Esa recuperación vuelve al género, que se resiste a la ciencia, culpable: carece de toda
vocación de restitución de un origen y, sobre todo, de toda capacidad predictiva o
anticipatoria, es apenas “el testimonio de ese acontecimiento por medio de la escritura”.
(30).
¿Pero qué acontecimiento es ése? El pensamiento, ni más ni menos. Porque la segunda
proposición que deduzco de Un género culpable es que, así como el lenguaje es
inadecuado para dar cuenta de un proceso de pensamiento, también lo es la ciencia. Y
por eso, Eduardo hace obra y reivindica el ensayo contra la monografía.
O sea, entre la ciencia y la cultura se impone una decisión. Fue el caso de Saussure, cuyo
Curso, le permitió asumir un puesto en la cultura (aparte quedaron sus monografías o
“trabajos científicos”). Fue el caso de Freud, quien renunció a la monografía en favor del
libro (en favor de la forma de obra y de cultura), porque la ciencia de su época (y su
paredro, la técnica médica) no estaba preparada para lo que él tenía que decir
(Traumdeutung). Lacan también tuvo que elegir: al final de la Segunda Guerra, el
psicoanálisis ya estaba inscripto en el universo organizacional de la ciencia normal. Y sin
embargo, los Escritos se publican en el horizonte de la obra (y no en el de la ciencia).
Presentación de Un género culpable de Eduardo Grüner.
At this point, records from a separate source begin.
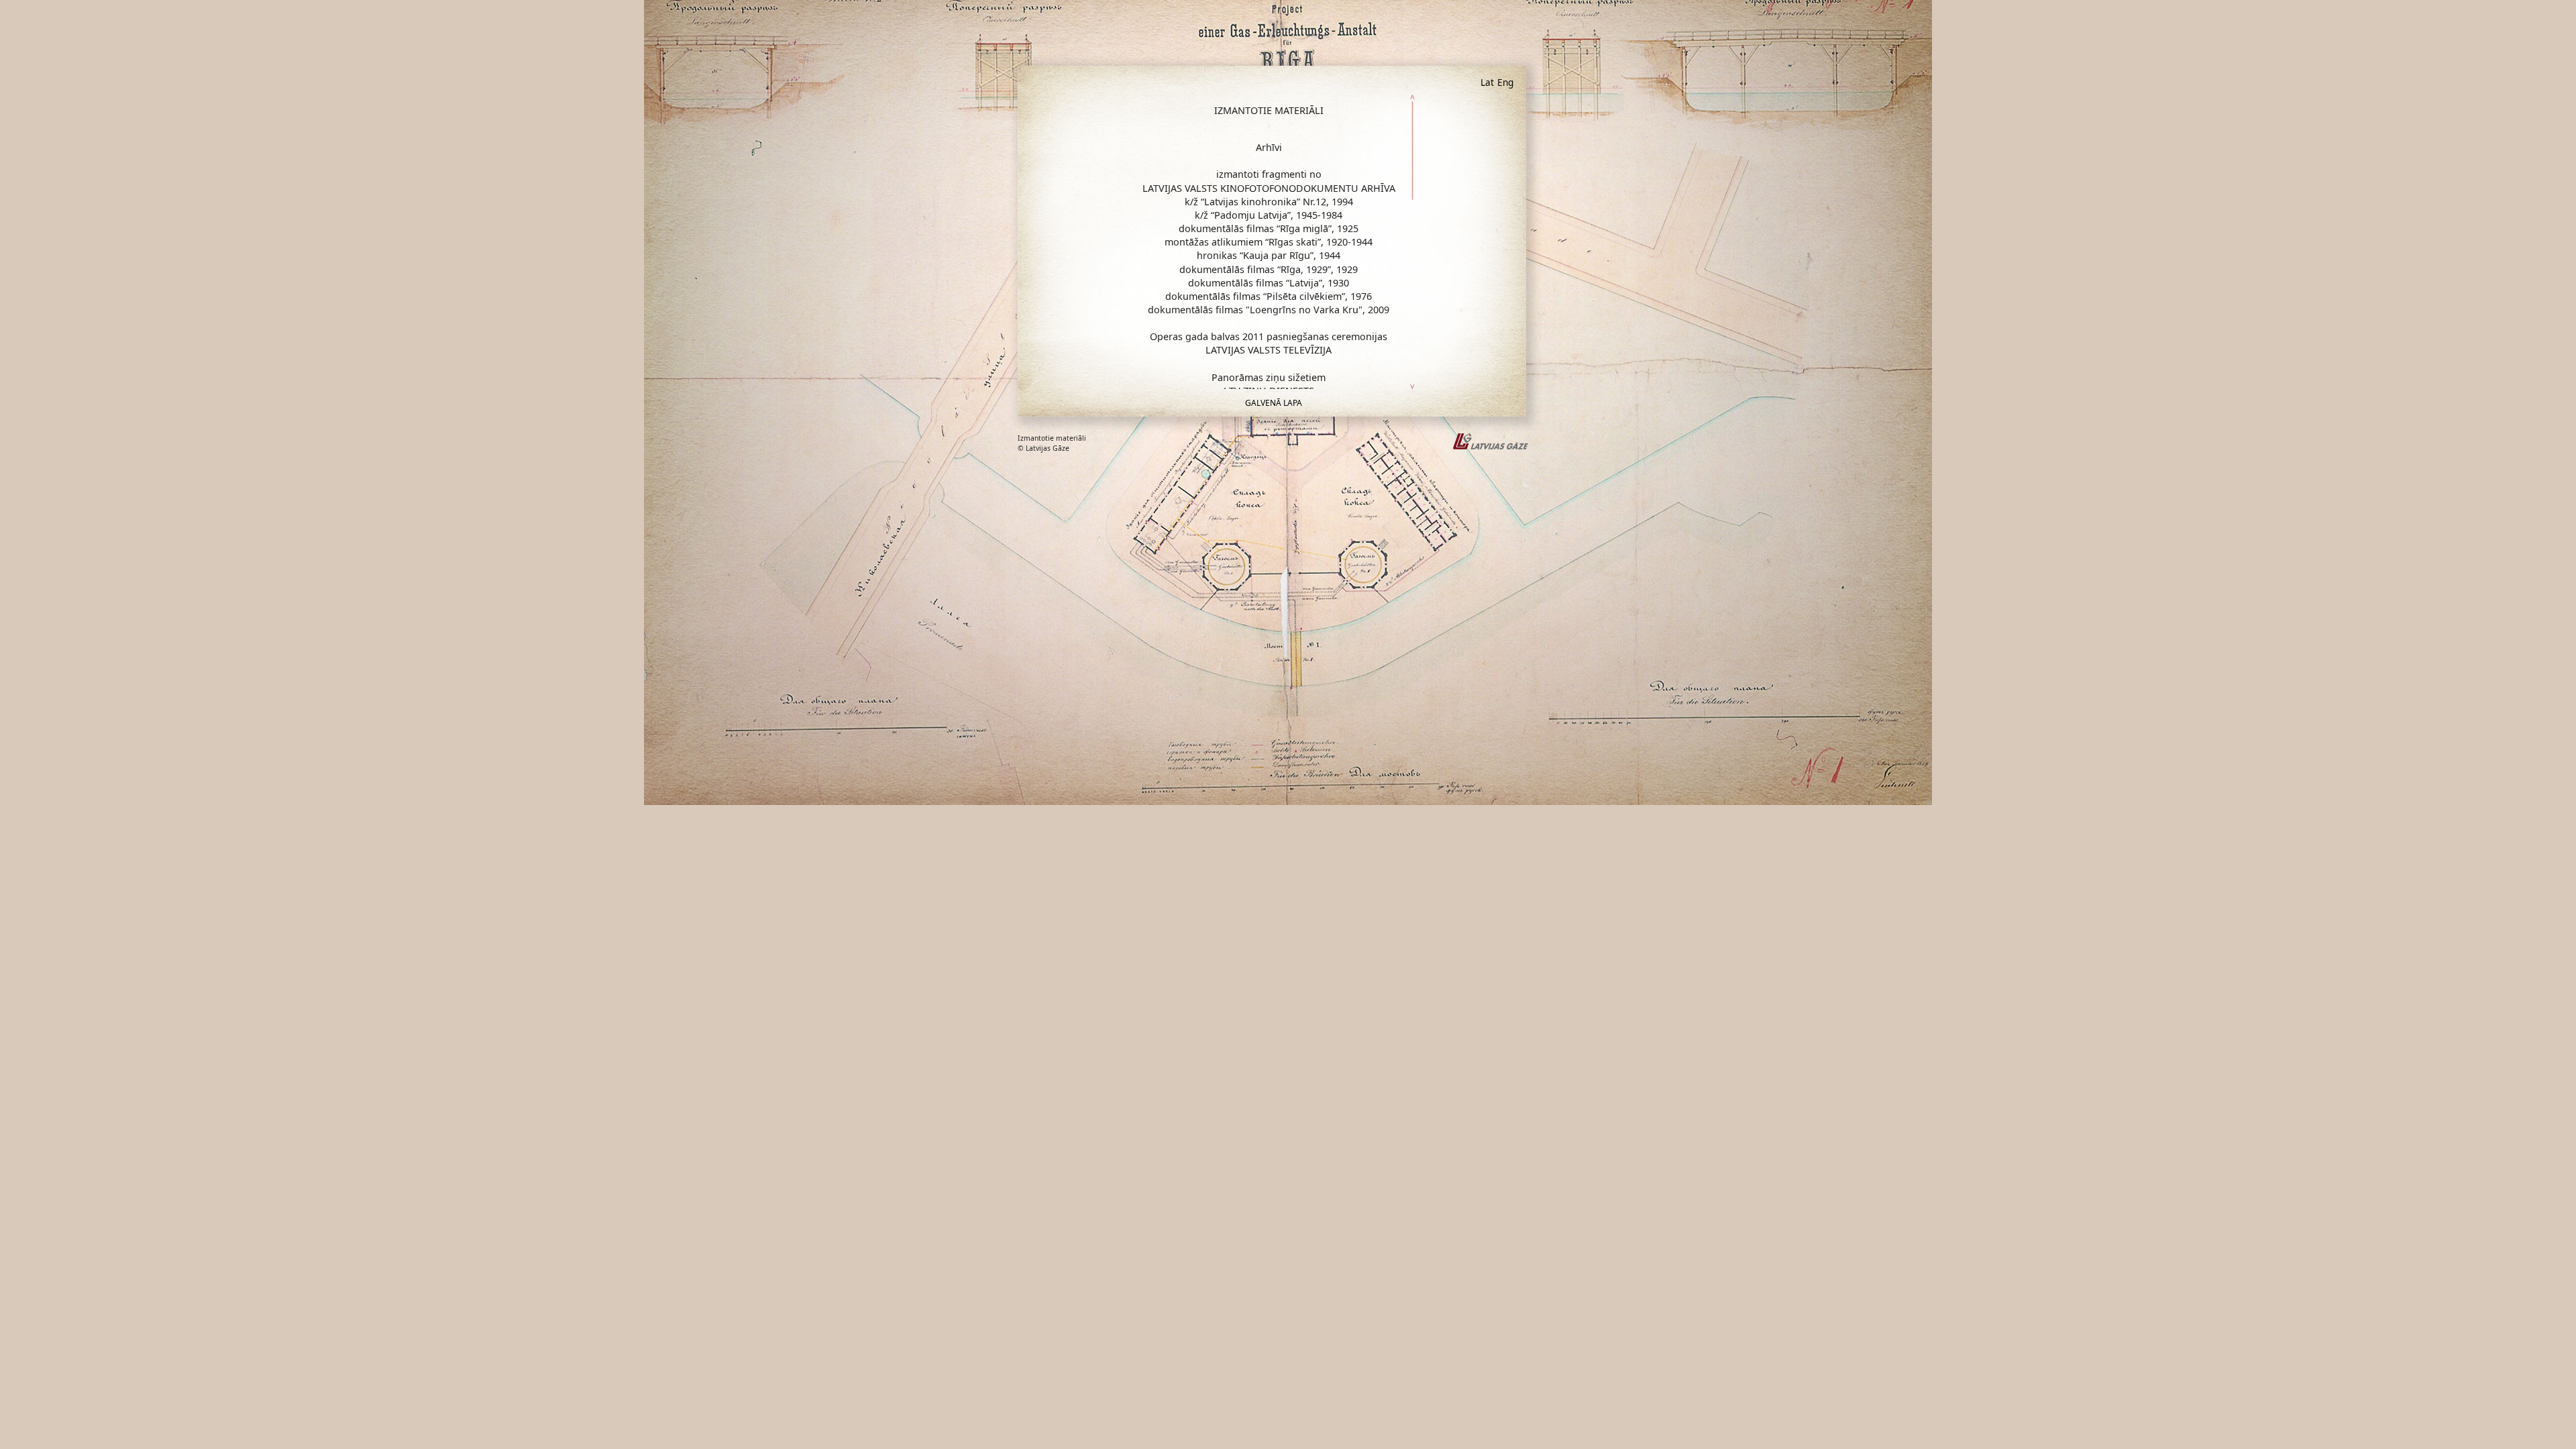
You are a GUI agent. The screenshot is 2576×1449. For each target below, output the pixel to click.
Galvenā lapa (1273, 403)
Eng (1505, 82)
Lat (1487, 82)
Con Horacio González, Luis Gusman y Sebastián
Russo (Museo del libro y de la lengua, viernes 4 de abril de 2014, 19.00 hs)

Eduardo es bien consciente de esos antecedentes y sobre todo, es consciente de los


riesgos de la obra, que bien puede pensarse como deshecho, y por eso asimila lo que hay
en sus ensayos con un “resto” (propiamente, un cádaver), y al autor del ensayo con el
criminal o el cómplice.
¿Cuál es el crimen que en estas páginas se comete? El de un pensamiento
desencadenado, es decir: liberado de los burocráticos protocolos de la ciencia sin por ello
caer en la locura. Pensar, escribe Eduardo, es “la actividad que busca una huella
diferente, «fuera de lugar» en ese sendero normalizado por las idas y venidas de los
mismos pies (37).
Al proponerse como "obra", entonces, el pensamiento de Un género culpable se coloca a
igual distancia de la locura (la ausencia de obra) y de la ciencia (la tachadura de los
nombres propios) y, al mismo tiempo, recurre a la protréptica como manera de arrancar al
sujeto de la doxa.
La protréptica asume, en el espacio del párrafo escrito en Un género culpable, la forma
atécnica de la conversación erudita, que no pudiendo desplegarse según la formalización
del diálogo, se entrega al excursus, a la palabra rara, al juego con los significantes
(comillas, cursivas) que impiden al lector, participante de una época (la nuestra) que,
como ninguna otra, se revela enemiga radical del pensamiento, abandonarse a su
inclinación “natural” (fascista) de lengua, y lo hacen desconfiar de las sucesiones lineales
y las disposiciones simétricas, lo invitan, en suma, y eso es el mayor mérito de lo que
sucede en los textos de Eduardo, al saber que vendrá.